LOS ANGELES — Coach Doc Rivers has said he’ll resign from the Los Angeles Clippers if Donald Sterling remains owner, the team’s interim CEO testified, saying such a move would be a “disaster” for the franchise.
“If Mr. Sterling continues as owner, he does not want to continue as coach,” Richard Parsons said in court Tuesday, recounting recent conversations with Rivers.
His testimony was a rare foray into the basketball side of the Clippers at a probate-court trial that has focused on the narrow question of whether Sterling’s wife, Shelly, can sell the team for $2 billion to former Microsoft CEO Steve Ballmer as the NBA looks to force Donald Sterling from the league over racist statements.
Shelly Sterling is scheduled to return to the stand Wednesday as the final witness, with the two sides returning for closing arguments next week.
Parsons, a former chief executive at Time Warner and Citigroup who took over leadership of the Clippers in May during the media blitz surrounding the banishment of Sterling, said under questioning by Ballmer’s lawyer that the departure of Rivers would “accelerate the death spiral” of the Clippers.
“If Doc were to leave, that would be a disaster,” Parsons said. “Doc is the father figure, the one who leads.”
Team representatives said Rivers had no comment on the testimony.
Parsons said he fears there would also be an exodus of key players, including team captain Chris Paul, who heads the NBA players union.

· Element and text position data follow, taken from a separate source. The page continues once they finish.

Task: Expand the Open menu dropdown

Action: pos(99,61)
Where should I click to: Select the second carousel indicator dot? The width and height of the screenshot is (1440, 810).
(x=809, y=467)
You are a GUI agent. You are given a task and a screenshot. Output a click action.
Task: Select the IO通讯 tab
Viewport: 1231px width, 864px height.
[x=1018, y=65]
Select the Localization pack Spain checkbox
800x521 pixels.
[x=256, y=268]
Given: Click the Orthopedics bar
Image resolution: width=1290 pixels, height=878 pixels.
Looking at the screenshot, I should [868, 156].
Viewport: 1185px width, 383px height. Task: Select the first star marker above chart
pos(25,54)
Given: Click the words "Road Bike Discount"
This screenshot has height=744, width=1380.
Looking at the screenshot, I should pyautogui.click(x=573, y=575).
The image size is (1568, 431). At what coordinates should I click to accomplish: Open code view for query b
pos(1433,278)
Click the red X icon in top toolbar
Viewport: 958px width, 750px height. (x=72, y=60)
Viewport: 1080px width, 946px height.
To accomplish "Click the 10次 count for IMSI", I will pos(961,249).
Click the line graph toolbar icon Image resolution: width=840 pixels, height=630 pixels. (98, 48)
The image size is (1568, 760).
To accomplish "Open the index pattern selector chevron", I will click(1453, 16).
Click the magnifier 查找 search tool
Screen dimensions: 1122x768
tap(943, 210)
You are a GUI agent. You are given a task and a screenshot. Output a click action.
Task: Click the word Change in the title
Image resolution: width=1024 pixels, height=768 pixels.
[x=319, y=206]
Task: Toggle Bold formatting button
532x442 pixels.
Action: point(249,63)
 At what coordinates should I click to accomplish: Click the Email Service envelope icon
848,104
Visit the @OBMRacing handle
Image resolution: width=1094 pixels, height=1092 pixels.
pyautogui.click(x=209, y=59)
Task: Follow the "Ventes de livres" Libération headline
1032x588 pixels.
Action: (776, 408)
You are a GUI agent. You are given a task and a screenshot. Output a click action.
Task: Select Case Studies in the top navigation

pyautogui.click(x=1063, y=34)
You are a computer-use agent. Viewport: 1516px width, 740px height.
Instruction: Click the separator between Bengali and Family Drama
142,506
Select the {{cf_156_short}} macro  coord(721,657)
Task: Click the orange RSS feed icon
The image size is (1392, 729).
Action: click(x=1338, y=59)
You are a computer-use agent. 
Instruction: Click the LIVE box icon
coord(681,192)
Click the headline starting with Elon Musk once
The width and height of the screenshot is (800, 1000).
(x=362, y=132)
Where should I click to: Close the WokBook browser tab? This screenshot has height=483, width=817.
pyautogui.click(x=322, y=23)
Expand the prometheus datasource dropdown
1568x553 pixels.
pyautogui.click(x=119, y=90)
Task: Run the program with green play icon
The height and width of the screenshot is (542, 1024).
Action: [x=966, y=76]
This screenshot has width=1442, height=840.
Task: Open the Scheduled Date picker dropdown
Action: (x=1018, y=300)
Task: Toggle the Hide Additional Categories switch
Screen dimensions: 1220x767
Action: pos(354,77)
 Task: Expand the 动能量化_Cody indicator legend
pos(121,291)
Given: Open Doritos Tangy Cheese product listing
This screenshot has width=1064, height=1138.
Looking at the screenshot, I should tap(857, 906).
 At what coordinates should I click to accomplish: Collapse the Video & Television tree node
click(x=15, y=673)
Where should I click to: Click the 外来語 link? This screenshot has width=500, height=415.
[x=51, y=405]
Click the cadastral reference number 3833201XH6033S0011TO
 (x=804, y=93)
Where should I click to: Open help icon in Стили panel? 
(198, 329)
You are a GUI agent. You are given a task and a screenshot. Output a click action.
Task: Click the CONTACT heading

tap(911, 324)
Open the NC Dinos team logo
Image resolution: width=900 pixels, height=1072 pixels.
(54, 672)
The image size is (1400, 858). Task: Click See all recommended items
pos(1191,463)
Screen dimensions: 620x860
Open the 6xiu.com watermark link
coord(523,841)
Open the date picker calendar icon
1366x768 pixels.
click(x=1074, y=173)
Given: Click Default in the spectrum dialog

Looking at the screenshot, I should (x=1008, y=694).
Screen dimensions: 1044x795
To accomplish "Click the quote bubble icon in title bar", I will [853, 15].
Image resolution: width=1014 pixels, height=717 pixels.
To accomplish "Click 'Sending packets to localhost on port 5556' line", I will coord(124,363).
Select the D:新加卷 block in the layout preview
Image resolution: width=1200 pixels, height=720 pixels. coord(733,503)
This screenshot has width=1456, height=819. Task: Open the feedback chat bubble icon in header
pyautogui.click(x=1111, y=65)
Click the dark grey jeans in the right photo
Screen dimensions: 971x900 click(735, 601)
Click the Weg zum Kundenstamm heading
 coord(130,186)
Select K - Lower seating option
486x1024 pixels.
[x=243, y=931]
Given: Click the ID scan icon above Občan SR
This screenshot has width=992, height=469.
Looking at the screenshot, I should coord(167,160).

The judge stopped Parsons from giving an account of his conversations with Paul when an NBA lawyer objected over privacy issues.
Parsons said corporate sponsors and season ticket holders would likely be the next to leave.
“If your coach leaves, if your players don’t want to play with you, what do you have?” Parsons asked. “If your sponsors leave and the fans leave, it’s going to spiral down and down.”
Parsons also said he doesn’t believe that anyone will offer as much money for the team as Ballmer. That opinion was seconded by witness Anwar Zakkour, an investment banker who helped broker the deal for Ballmer’s purchase and said he never expected a bid so big.
Explaining why Ballmer would have bid over the value of the team, Zakkour said, “It was a trophy asset.”
“This is the highest price ever achieved for a sports team,” he said. “However way you count it, this is an amazing price that anyone should be satisfied with.”
Parsons and Zakkour said that if the NBA seized the team and put it up for auction, the price would drop because there would be less certainty about the team’s future.
Outside court, Sterling’s lawyer, Bobby Samini, said the billionaire would persist in his opposition to the sale because “he feels he was wronged” by the NBA.
“He has no desire to destroy the team,” Samini said. “He is fighting to protect his rights.”
Later Tuesday, Sterling fired off another legal volley, filing a new lawsuit against his wife, the NBA and league Commissioner Adam Silver that alleges fraud, breach of contract, unfair business practices and infliction of emotional distress. He claimed, among other things, that he was tricked into being examined by psychiatrists to establish whether he was mentally competent.
The NBA declined to comment on the new lawsuit.
Shelly Sterling’s attorney called it a “frivolous, last ditch act of desperation” in a statement.
“This action shows once more how obsessed he is with ruining a record-setting $2 billion sale of the Los Angeles Clippers,” attorney Pierce O’Donnell said, “a sale that would solve the problems his racist rant started three months ago.”